The levelized event-driven FS can be combined with parallel FS. In this case, each *event* stack can be used for all events occurred by parallel faults. A levelized event-driven parallel FS method forms the base of our FS algorithm.

### III. THE PROPOSED PARALLEL FAULT SIMULATION FOR MULTI-CORE SYSTEMS

#### A. Parallel Processing

The aim of parallel FS in multi/many core systems is to utilize available cores in the system as much as possible, and thus achieving a high performance. The challenge is to find the best method for task scheduling among cores. The main strategy to apply the fault in the proposed FS is to apply one test pattern and inject all available faults, and then repeat the process for other test patterns. Experimentally, we noticed that using this technique results in better parallelism compared to other equivalent methods. Figure 3 shows an example of the proposed method for parallel FS on a multi-core system. As it is shown, there are three cores available in the system, and three input variables are considered for each gate where the input variables contain the data for each thread. It is worth mentioning that the number of variables are not necessarily the same as the number of cores. Variables are 32-bit integer, and thereby, 32 FS scenarios can be performed per iteration by each thread. We call performing FS on each thread a task. Therefore, each task is assigned to one thread, and the operating system (OS) can schedule the thread for each task based on the available cores on the system [17].
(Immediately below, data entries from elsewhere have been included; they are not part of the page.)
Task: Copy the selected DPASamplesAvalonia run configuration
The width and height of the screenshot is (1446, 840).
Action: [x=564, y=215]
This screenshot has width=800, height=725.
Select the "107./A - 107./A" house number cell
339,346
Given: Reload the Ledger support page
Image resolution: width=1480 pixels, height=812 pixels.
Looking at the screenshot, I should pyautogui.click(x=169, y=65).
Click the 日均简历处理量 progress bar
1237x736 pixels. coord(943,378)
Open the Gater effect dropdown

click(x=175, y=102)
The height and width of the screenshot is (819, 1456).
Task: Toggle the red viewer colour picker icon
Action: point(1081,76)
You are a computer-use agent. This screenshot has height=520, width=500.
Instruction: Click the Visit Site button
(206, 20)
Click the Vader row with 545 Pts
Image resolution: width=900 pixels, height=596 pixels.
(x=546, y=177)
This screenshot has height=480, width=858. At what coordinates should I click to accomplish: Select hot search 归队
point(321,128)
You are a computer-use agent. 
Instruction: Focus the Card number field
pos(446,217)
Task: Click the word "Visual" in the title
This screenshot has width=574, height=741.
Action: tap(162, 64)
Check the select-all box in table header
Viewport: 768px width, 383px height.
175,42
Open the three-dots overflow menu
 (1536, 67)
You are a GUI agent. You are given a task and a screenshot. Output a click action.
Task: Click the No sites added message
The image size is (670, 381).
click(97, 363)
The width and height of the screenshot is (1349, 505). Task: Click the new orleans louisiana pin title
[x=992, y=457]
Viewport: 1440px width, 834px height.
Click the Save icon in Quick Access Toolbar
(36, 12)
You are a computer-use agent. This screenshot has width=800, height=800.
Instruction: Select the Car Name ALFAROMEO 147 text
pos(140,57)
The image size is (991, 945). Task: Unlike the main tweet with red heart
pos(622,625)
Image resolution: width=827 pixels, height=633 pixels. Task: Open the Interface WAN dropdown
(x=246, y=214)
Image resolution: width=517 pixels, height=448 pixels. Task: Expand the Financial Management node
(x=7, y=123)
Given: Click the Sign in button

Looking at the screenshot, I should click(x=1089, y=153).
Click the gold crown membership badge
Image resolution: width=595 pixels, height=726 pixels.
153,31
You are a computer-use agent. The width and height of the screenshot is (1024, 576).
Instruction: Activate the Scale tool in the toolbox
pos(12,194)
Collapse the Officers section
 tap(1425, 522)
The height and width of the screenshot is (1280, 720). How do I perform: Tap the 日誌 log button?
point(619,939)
Data dependencies among concurrent tasks may cause negative effect on the overall performance. Because of this scheduling of the threads is an essential step that should be performed carefully. On the other hand, task scheduling highly depends on the technique selected to perform FS algorithm. In the next section, we explain the process of task scheduling in the proposed algorithm.



Fig. 3: The overall process of the proposed method

#### B. Task scheduling for parallel computing

One of the important factors in parallel computing is task scheduling. Task scheduling should balance the utilization of all cores in the system to reach the maximum concurrency. In the proposed task scheduling algorithm, first, the golden result for a test pattern is generated for all tasks. Then, a group of faults is applied to each task for FS. The fault groups should be independent of each other for concurrent tasks. After executing all threads, undetected faults will be accumulated. This process is continued until all faults are injected. Finally, the accumulated undetected faults from all threads will be collected to inject as the next test pattern. Algorithm 3 depicts in detail the proposed algorithm for multi-core FS and task scheduling. This algorithm models the proposed levelized multi-core event-driven FS that can be categorized into four main jobs as fault collapsing, fault grouping, fault injection, and fault simulation.

1) Fault injection process: As shown in Figure 4, the S@1 fault can be applied to a wire in a design by OR-ing the wire with logic 1. Similarly, the S@0 fault can be generated by AND-ing the wire with logic 0. The proposed fault-simulation algorithm sorts the events in a different way than that of Algorithm 2. In Algorithm 3, we disparate the memory of stimulated gates (GATE STACK) from the memory of stimulated faulty gates (FAULT GATE STACK). This is because of the fault injection method, in which the events related to the faulty gates in the next level are evaluated before those of the ordinary gates. By using this fault-injection method, some faults cannot be injected simultaneously for parallel FS to a thread. These faults (named dependent faults) should be categorized in different groups for allocation to different threads. The function called Independent Fault Grouping performs this categorization.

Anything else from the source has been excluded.